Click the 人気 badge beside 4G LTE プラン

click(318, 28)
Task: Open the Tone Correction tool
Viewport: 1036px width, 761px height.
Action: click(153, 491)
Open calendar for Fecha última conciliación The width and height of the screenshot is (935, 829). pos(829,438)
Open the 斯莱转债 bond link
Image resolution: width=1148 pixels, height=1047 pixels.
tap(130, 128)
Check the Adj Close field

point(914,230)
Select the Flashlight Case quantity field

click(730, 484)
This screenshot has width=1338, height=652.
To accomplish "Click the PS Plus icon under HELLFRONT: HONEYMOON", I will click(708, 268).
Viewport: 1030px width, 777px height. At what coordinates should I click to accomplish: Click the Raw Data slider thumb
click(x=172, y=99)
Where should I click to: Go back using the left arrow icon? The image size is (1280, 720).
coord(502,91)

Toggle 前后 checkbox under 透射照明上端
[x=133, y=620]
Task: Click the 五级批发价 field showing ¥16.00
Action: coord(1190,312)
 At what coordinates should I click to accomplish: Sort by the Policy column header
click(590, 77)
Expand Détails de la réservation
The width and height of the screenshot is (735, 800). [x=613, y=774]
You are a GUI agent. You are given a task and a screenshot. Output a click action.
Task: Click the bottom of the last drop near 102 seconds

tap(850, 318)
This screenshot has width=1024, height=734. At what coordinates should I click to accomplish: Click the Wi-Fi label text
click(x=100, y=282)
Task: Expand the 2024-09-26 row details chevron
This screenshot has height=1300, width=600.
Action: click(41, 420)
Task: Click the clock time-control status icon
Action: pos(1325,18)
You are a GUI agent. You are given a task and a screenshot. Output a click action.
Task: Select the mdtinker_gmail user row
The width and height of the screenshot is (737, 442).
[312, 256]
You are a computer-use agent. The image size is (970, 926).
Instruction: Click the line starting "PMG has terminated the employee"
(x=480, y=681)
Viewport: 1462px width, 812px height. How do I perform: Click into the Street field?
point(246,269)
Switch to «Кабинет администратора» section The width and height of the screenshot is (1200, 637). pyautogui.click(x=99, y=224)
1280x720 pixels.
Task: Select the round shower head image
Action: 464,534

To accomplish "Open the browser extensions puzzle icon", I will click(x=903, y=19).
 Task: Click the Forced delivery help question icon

→ **EXERCISE REQUIREMENTS**
Only the lines from the one with "Task: Select the mdtinker_gmail user row" through the last line of the records belong in the answer, each copied exactly.

→ **SOLUTION TO THIS PROBLEM**
Task: Select the mdtinker_gmail user row
The width and height of the screenshot is (737, 442).
[312, 256]
You are a computer-use agent. The image size is (970, 926).
Instruction: Click the line starting "PMG has terminated the employee"
(x=480, y=681)
Viewport: 1462px width, 812px height. How do I perform: Click into the Street field?
point(246,269)
Switch to «Кабинет администратора» section The width and height of the screenshot is (1200, 637). pyautogui.click(x=99, y=224)
1280x720 pixels.
Task: Select the round shower head image
Action: 464,534

To accomplish "Open the browser extensions puzzle icon", I will click(x=903, y=19).
 Task: Click the Forced delivery help question icon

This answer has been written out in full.